7. Conseils pratiques

7.1 Recommandations générales

  • Surveillance continue : les autorités locales doivent poursuivre le suivi microbiologique, notamment en renforçant les contrôles après chaque épisode de pluie ou de travaux de maintenance du réseau.
  • Information des usagers : il est recommandé d’informer les habitants de la présence ponctuelle d’E. coli et de les inciter à faire bouillir l’eau pendant 1 minute avant consommation, en attendant que les contrôles confirment l’absence de contamination.

7.2 Quand envisager une filtration

SituationType de filtre recommandé
Goût neutre souhaité, résidus de chlore éventuelsFiltre à charbon actif
Préoccupation microbiologique (bactéries)Filtre à membrane (ultrafiltration) ou bouillage
Sensibilité aux minéraux (personnes suivant un régime pauvre en calcium)Osmose inverse (à usage ponctuel)

7.3 Bonnes pratiques au quotidien

  • Rinçage des robinets : laissez couler l’eau pendant 30 secondes avant de la consommer, surtout après de longues périodes d’inactivité (ex. : nuit).
  • Entretien des réservoirs domestiques : nettoyez régulièrement les réservoirs d’eau froide et les filtres domestiques pour éviter la prolifération microbienne.
  • Utilisation de l’eau chaude : privilégiez l’eau chaude du chauffe‑eau pour le lavage de la vaisselle, car la température élevée limite la survie des micro‑organismes.
  • Conservation : stockez l’eau potable dans des contenants propres, bien fermés, à l’abri de la lumière directe.

8. Conclusion

L’eau potable de Saint‑Louis présente une qualité physico‑chimique excellente (eau douce, faible teneur en sels, aucune substance chimique dépassant les normes). Les principales préoccupations portent sur la présence ponctuelle d’E. coli, qui justifie une vigilance renforcée et, le cas échéant, le recours à un traitement de courte durée (bouillage). Aucun dépassement des limites PFAS, pesticides ou métaux lourds n’a été relevé.

Note globale qualitative : 8,5 / 10 – la majorité des critères sont conformes, avec un point d’attention majeur sur la microbiologie à suivre de près.


Cet article s’appuie exclusivement sur les données fournies et ne prétend pas couvrir d’éventuels éléments non communiqués.


Cet article a été généré automatiquement à partir des données officielles de la base SISE-Eaux du Ministère de la Santé, via l’API Hub’Eau. Données analysées sur les 6 derniers mois disponibles. Les informations sont fournies à titre indicatif et ne remplacent pas les avis officiels de l’ARS. Pour toute question de santé, consultez un professionnel.

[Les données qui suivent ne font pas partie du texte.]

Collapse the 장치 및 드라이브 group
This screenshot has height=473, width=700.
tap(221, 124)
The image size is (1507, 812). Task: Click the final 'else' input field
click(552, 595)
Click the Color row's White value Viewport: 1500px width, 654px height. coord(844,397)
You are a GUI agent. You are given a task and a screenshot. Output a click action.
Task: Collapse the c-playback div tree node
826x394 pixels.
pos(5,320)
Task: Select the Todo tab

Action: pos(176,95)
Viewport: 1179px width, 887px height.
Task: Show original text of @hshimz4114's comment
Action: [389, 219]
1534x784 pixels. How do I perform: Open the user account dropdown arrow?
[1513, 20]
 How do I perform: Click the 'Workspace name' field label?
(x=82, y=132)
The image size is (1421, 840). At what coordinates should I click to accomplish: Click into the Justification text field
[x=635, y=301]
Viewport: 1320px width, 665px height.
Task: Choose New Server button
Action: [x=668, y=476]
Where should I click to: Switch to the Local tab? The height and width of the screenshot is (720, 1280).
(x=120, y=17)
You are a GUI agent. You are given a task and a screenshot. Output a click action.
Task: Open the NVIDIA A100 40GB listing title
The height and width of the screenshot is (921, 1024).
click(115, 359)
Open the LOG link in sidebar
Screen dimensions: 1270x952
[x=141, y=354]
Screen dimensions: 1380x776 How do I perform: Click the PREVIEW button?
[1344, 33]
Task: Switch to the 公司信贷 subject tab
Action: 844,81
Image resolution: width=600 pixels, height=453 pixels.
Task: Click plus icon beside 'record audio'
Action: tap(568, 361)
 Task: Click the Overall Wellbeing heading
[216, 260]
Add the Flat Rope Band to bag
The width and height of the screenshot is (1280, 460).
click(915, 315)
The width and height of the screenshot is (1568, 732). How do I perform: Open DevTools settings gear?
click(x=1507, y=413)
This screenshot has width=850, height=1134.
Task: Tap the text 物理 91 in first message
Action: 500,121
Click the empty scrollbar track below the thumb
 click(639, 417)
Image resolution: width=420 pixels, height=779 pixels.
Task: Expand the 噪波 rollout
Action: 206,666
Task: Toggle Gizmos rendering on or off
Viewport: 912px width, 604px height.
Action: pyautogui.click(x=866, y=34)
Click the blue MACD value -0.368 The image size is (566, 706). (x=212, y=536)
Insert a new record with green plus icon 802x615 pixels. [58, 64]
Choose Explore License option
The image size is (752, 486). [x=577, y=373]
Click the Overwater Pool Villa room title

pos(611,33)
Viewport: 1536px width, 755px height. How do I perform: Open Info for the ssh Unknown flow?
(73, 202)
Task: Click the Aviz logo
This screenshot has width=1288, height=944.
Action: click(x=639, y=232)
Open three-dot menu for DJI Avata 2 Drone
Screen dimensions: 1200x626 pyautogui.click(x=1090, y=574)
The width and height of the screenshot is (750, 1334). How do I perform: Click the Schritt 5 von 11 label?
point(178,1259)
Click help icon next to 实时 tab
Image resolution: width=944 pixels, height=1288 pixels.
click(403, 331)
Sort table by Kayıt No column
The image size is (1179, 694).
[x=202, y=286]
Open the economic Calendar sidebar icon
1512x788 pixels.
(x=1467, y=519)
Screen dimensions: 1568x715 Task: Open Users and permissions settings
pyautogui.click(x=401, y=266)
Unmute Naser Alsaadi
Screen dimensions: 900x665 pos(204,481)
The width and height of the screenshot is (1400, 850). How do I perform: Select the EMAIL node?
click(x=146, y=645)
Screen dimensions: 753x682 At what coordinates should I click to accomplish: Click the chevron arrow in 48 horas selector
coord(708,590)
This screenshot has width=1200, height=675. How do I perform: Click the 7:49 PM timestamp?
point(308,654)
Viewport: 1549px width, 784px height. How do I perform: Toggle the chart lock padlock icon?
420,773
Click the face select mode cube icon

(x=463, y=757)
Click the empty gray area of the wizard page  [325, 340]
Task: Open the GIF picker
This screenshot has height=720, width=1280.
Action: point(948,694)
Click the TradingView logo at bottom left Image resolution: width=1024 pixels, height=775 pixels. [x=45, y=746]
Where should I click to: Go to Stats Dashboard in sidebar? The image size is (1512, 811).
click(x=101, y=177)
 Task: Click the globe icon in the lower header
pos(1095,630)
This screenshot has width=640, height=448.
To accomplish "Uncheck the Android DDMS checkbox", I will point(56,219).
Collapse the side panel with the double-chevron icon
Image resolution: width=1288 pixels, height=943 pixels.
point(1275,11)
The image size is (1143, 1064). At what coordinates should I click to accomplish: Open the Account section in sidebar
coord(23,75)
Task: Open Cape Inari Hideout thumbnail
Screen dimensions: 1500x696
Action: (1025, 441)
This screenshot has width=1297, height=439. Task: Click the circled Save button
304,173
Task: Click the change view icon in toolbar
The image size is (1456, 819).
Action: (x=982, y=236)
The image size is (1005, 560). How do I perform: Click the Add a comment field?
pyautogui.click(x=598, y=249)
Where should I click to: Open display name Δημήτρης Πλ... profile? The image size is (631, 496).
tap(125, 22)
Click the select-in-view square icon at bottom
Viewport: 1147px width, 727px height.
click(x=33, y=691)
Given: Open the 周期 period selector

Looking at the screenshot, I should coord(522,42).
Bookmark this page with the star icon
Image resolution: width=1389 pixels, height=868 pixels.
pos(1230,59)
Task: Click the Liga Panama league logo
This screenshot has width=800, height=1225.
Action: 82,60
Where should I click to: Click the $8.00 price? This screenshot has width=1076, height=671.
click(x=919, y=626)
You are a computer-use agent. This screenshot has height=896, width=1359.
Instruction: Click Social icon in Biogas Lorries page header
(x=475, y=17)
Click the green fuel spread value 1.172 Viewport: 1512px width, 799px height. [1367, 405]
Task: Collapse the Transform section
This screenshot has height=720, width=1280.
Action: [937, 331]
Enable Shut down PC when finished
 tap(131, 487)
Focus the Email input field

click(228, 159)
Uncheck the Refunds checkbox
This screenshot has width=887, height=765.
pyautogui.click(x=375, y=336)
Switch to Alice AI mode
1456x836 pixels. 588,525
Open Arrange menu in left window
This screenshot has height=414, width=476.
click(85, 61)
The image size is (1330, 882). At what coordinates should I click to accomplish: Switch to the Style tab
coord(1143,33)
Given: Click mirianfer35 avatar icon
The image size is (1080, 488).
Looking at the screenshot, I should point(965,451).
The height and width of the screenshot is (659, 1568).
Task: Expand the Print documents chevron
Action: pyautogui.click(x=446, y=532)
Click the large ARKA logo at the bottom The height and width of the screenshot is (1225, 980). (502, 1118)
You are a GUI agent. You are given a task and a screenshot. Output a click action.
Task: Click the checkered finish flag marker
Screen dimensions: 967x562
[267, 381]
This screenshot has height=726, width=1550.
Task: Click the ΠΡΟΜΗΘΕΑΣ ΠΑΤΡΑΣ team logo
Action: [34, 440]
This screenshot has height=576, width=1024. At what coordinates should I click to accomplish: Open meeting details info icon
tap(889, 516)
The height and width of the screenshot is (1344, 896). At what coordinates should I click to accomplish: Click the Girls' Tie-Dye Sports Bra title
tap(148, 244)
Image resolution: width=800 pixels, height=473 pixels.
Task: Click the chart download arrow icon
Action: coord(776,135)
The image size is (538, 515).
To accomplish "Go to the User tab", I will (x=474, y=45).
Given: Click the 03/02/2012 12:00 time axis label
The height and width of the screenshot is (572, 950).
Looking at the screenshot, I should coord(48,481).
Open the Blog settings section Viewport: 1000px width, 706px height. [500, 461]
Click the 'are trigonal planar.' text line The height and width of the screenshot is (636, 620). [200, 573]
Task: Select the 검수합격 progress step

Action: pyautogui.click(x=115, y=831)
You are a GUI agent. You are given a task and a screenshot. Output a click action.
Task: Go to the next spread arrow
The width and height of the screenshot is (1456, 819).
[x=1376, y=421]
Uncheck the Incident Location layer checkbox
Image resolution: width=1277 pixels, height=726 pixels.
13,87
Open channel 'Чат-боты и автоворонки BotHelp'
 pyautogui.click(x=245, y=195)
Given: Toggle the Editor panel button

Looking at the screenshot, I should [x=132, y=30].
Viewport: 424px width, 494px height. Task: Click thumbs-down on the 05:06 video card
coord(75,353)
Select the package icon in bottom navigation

Note importante : Les données présentées sur ce site sont fournies à titre indicatif. Bien que nous nous efforcions de garantir leur exactitude en utilisant des sources officielles (Ministère de la Santé, ARS, Hub'Eau), seules les informations publiées directement par les Agences Régionales de Santé font foi. Pour plus de détails sur nos sources et méthodes, consultez notre page méthodologie.

Recevez les alertes qualité de l'eau

Restez informé des dépassements et de l'évolution de la qualité de l'eau dans votre commune.